For object allocated with the new API, we can use a shorter struct:

typedef struct {
     PyObject_HEAD
     Py_ssize_t length;
     Py_hash_t hash;
     int state;
     Py_ssize_t wstr_length;
     wchar_t *wstr;
     Py_ssize_t utf8_length;
     char *utf8;
     /* no more str pointer */
     /* followed by latin1/ucs2/ucs4 data */
} _PyNewUnicodeObject;
(-1 pointer: 72 bytes)

=>  "é" is 74 bytes (without utf8 / wchar_t)

For the legacy API:

typedef struct {
     PyObject_HEAD
     Py_ssize_t length;
     Py_hash_t hash;
     int state;
     Py_ssize_t wstr_length;
     wchar_t *wstr;
     Py_ssize_t utf8_length;
     char *utf8;
     void *str;
} _PyLegacyUnicodeObject;
(same size: 80 bytes)

=>  "a" is 80+2 (2 malloc) bytes (without utf8 / wchar_t)

The current struct:

typedef struct {
     PyObject_HEAD
     Py_ssize_t length;
     Py_UNICODE *str;
     Py_hash_t hash;
     int state;
     PyObject *defenc;
} PyUnicodeObject;

=>  "a" is 56+2 (2 malloc) bytes (without utf8, with wchar_t if Py_UNICODE is
wchar_t)

... but the code (maybe only the macros?) and debuging will be more complex.

That's an interesting idea. However, it's not required to do this as part of the PEP 393 implementation. This can be added later on if the need evidently arises in general practice.

Also, there is always the possibility to simply intern very short strings in order to avoid their multiplication in memory. Long strings don't suffer from this as the data size quickly dominates. User code that works with a lot of short strings would likely do the same.

BTW, I would expect that many short strings either go away as quickly as they appeared (e.g. in a parser) or were brought in as literals and are therefore interned anyway. That's just one reason why I suggest to wait for a prove of inefficiency in the real world (and, obviously, to test your own code with this as quickly as possible).


Will the format codes returning a Py_UNICODE pointer with
PyArg_ParseTuple be deprecated?

Because Python 2.x is still dominant and it's already hard enough to port C
modules, it's not the best moment to deprecate the legacy API (Py_UNICODE*).

Well, it will be quite inefficient in future CPython versions, so I think if it's not officially deprecated at some point, it will deprecate itself for efficiency reasons.

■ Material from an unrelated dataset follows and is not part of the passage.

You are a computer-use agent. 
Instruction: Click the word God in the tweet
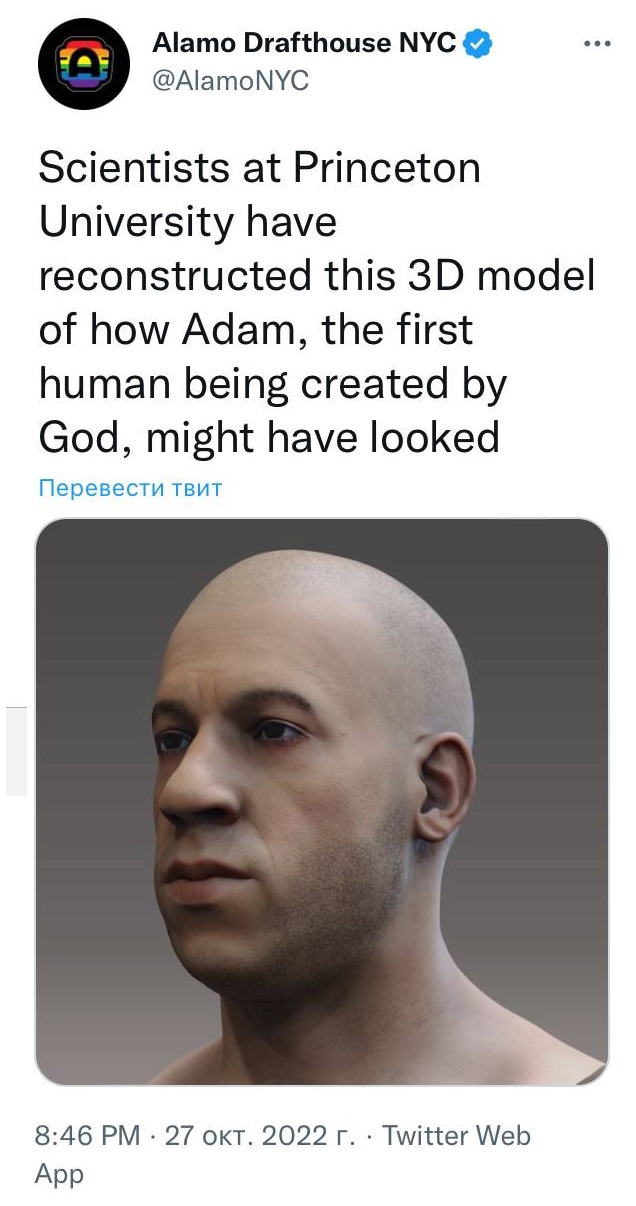pyautogui.click(x=79, y=438)
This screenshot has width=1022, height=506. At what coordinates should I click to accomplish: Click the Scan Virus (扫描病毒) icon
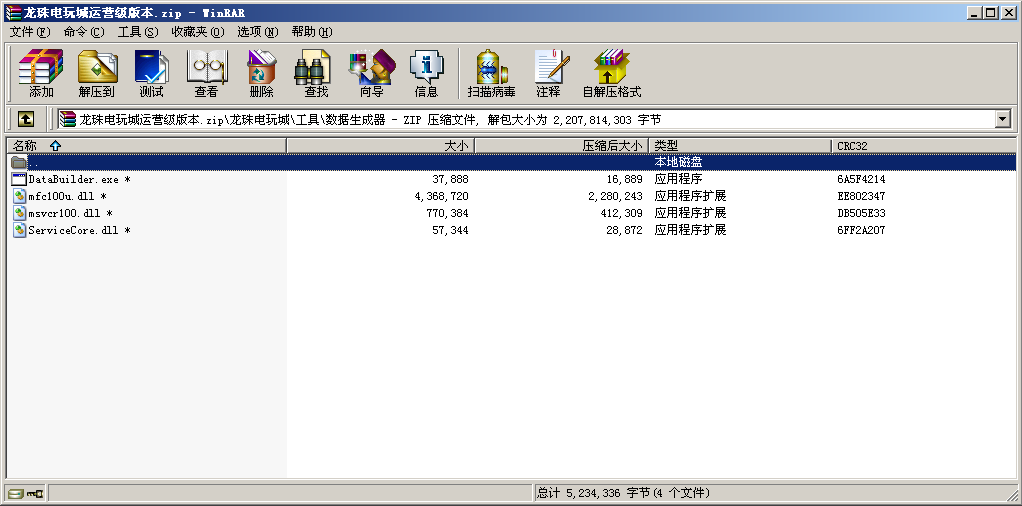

Better make it clear that it's worth investing in better performance here.


Do you think the wstr representation could be removed in some future
version of Python?

Conversion to wchar_t* is common, especially on Windows.

That's an issue. However, I cannot say how common this really is in practice. Surely depends on the specific code, right? How common is it in core CPython?


But I don't know if
we *have to* cache the result. Is it cached by the way? Or is wstr only used
when a string is created from Py_UNICODE?

If it's so common on Windows, maybe it should only be cached there?